--- BEGIN Document segment ---
History of Modernism click to see a PowerPoint presentation
Modernism: Characteristics

Arising out of the rebellious mood at the beginning of the twentieth century, modernism was a radical approach that yearned to revitalize the way modern civilization viewed life, art, politics, and science. This rebellious attitude that flourished between 1900 and 1930 had, as its basis, the rejection of European culture for having become too corrupt, complacent and lethargic, ailing because it was bound by the artificialities of a society that was too preoccupied with image and too scared of change. This dissatisfaction with the moral bankruptcy of everything European led modern thinkers and artists to explore other alternatives, especially primitive cultures. For the Establishment, the result would be cataclysmic; the new emerging culture would undermine tradition and authority in the hopes of transforming contemporary society.
--- END Document segment ---
--- BEGIN Input ---
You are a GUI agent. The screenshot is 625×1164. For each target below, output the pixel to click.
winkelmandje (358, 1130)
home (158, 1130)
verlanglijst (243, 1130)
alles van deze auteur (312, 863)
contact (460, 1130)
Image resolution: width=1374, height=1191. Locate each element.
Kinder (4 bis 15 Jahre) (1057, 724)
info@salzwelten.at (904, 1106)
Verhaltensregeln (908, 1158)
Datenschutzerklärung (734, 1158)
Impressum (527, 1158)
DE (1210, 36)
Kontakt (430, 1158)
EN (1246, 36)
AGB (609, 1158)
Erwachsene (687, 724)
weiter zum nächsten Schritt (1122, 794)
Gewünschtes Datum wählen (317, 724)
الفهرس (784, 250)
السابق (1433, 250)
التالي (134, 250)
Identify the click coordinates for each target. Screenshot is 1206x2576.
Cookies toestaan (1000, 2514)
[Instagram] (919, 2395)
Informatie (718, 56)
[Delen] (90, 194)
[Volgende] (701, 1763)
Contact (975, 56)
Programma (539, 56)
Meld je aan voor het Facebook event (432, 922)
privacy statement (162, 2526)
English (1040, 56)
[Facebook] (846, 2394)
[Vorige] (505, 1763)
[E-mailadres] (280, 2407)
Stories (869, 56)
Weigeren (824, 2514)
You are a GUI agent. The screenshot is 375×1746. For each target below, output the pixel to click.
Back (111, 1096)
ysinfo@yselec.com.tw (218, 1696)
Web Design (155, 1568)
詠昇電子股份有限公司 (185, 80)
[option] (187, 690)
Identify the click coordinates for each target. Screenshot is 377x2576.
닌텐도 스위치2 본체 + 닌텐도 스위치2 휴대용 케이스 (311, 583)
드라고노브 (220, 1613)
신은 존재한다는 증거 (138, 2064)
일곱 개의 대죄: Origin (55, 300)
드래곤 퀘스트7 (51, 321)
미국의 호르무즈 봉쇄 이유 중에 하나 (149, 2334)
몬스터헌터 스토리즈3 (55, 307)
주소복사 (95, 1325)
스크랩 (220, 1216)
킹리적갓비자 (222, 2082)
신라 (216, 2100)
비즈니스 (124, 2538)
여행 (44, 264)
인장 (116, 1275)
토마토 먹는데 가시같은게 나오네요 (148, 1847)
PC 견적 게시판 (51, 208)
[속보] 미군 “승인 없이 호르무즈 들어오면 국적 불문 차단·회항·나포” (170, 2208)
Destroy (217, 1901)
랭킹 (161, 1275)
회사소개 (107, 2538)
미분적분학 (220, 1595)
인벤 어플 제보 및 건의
--- END Input ---
# Complete the following
a - Translate this sentence from the passage on modernism into Spanish: "This dissatisfaction with the moral bankruptcy of everything European led modern thinkers and artists to explore other alternatives, especially primitive cultures."
b - Copy the entries word for word, starting at the line that contains "Erwachsene (687, 724)" and ending with the last line of the entries.

# List of solutions
a - Esta insatisfacción con la bancarrota moral de todo lo europeo llevó a los pensadores y artistas modernos a explorar otras alternativas, especialmente las culturas primitivas.

b -
Erwachsene (687, 724)
weiter zum nächsten Schritt (1122, 794)
Gewünschtes Datum wählen (317, 724)
الفهرس (784, 250)
السابق (1433, 250)
التالي (134, 250)
Identify the click coordinates for each target. Screenshot is 1206x2576.
Cookies toestaan (1000, 2514)
[Instagram] (919, 2395)
Informatie (718, 56)
[Delen] (90, 194)
[Volgende] (701, 1763)
Contact (975, 56)
Programma (539, 56)
Meld je aan voor het Facebook event (432, 922)
privacy statement (162, 2526)
English (1040, 56)
[Facebook] (846, 2394)
[Vorige] (505, 1763)
[E-mailadres] (280, 2407)
Stories (869, 56)
Weigeren (824, 2514)
You are a GUI agent. The screenshot is 375×1746. For each target below, output the pixel to click.
Back (111, 1096)
ysinfo@yselec.com.tw (218, 1696)
Web Design (155, 1568)
詠昇電子股份有限公司 (185, 80)
[option] (187, 690)
Identify the click coordinates for each target. Screenshot is 377x2576.
닌텐도 스위치2 본체 + 닌텐도 스위치2 휴대용 케이스 (311, 583)
드라고노브 (220, 1613)
신은 존재한다는 증거 (138, 2064)
일곱 개의 대죄: Origin (55, 300)
드래곤 퀘스트7 (51, 321)
미국의 호르무즈 봉쇄 이유 중에 하나 (149, 2334)
몬스터헌터 스토리즈3 (55, 307)
주소복사 (95, 1325)
스크랩 (220, 1216)
킹리적갓비자 (222, 2082)
신라 (216, 2100)
비즈니스 (124, 2538)
여행 (44, 264)
인장 (116, 1275)
토마토 먹는데 가시같은게 나오네요 (148, 1847)
PC 견적 게시판 (51, 208)
[속보] 미군 “승인 없이 호르무즈 들어오면 국적 불문 차단·회항·나포” (170, 2208)
Destroy (217, 1901)
랭킹 (161, 1275)
회사소개 (107, 2538)
미분적분학 (220, 1595)
인벤 어플 제보 및 건의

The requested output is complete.